Wamenhan Tegaskan Pentingnya Upaya Memperkokoh Narasi Demi Kedaulatan Bangsa
Ancaman terhadap kedaulatan Indonesia dewasa ini hadir tidak hanya dalam bentuk agresi militer konvensional. Tantangan yang lebih relevan dengan konteks saat ini justru yang berbasis narasi dan hukum, atau disebut narrative and legal warfare (NLW).
Topik tersebut dibahas khusus di dalam dialog publik bertajuk Defence Intellectual Community: Memperkokoh Narasi dan Tatanan Negara untuk Kedaulatan dan Kesejahteraan Bangsa. Sesi yang berlangsung di Jakarta, Rabu (24/9), ini digagas Universitas Pertahanan, President Club dan Aliansi Cendekia Tagaroa.
Wakil Menteri Pertahanan Republik Indonesia Donny Ermawan Taufanto mengingatkan agar seluruh elemen bangsa mewaspadai dinamika global yang berpotensi memengaruhi kedaulatan Indonesia.
“Selain kekuatan militer, ada upaya yang menggunakan jalur narasi dan hukum untuk melemahkan posisi Indonesia. Di bidang kesejahteraan dan ekonomi, NLW menargetkan komoditas strategis yang dilindungi dalam UU Perkebunan, seperti kelapa sawit dan tembakau, selain juga produk-produk pertambangan. Padahal komoditas-komoditas tersebut menopang pendapatan negara dan penting bagi penyediaan lapangan kerja. Di bidang politik negara yang kerap diserang adalah institusi yang bertanggung jawab menjaga kedaulatan negara,” ujar Donny saat membuka dialog publik tersebut.
Donny juga mengutarakan soal Defence Intellectual Management (DIM). Konsep yang diinisiasi Menteri Pertahanan Sjafrie Sjamsoeddin ini dinilai tepat dipakai sebagai pendekatan strategis dalam memitigasi persaingan narasi.
DIM menekankan pentingnya keterlibatan komunitas intelektual lintas bidang dalam membangun resiliensi bangsa terhadap ancaman nonmiliter.
“Kompleksitas permasalahan NLW menuntut kita tidak hanya mengandalkan peralatan militer modern, tetapi juga kecerdasan kolektif bangsa. Dengan DIM, kita berharap tercipta kapasitas adaptif yang mampu merespons berbagai tantangan nirmiliter,” ujarnya.

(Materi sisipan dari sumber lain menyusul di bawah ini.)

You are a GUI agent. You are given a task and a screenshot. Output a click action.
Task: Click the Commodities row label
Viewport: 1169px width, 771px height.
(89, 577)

Sementara itu, Guru Besar Fakultas Hukum Universitas Indonesia Hikmahanto Juwana mengutarakan, isu-isu seputar komoditas strategis nasional kerap menjadi bagian dari kontestasi global.
“Persaingan antarnegara saat ini bukan lagi soal ideologi, tapi pasar. Karena pasar berkorelasi dengan lapangan kerja dan lapangan kerja berkorelasi dengan kesejahteraan. Kesejahteraan itulah yang mendorong negara berkembang pesat,” ujar Hikmahanto.
Menurut mantan Gubernur Lemhanas Budi Susilo Soepandji, dalam menghadapi NLW tidak bisa hanya mengandalkan perhitungan ekonomis. “Perlu ada fondasi kuat dari jati diri bangsa yang tercermin di dalam nilai Pancasila,” ucapnya.
Dekan Fakultas Strategi Pertahanan Universitas Pertahanan Dr. Oktaheroe Ramsi menyatakan bahwa pemerintah dan seluruh lapisan masyarakat, khususnya kalangan akademisi dan praktisi hukum perlu mengkonsolidasikan diri dalam menghadapi persaingan narasi alias NLW.
Secara umum, diskusi publik ini turut dihadiri tokoh lintas sektor, termasuk akademisi, praktisi hukum, dan perwakilan legislatif. Perbincangan berjalan dinamis dalam menyoroti pentingnya membangun narasi penyeimbang berbasis data, hukum, maupun kepentingan nasional.
Berbagai lapisan masyarakat di Tanah Air diharapkan semakin sigap memperkokoh narasi dan sistem hukum nasional, sehingga dapat menjaga kedaulatan sekaligus meningkatkan kesejahteraan rakyat.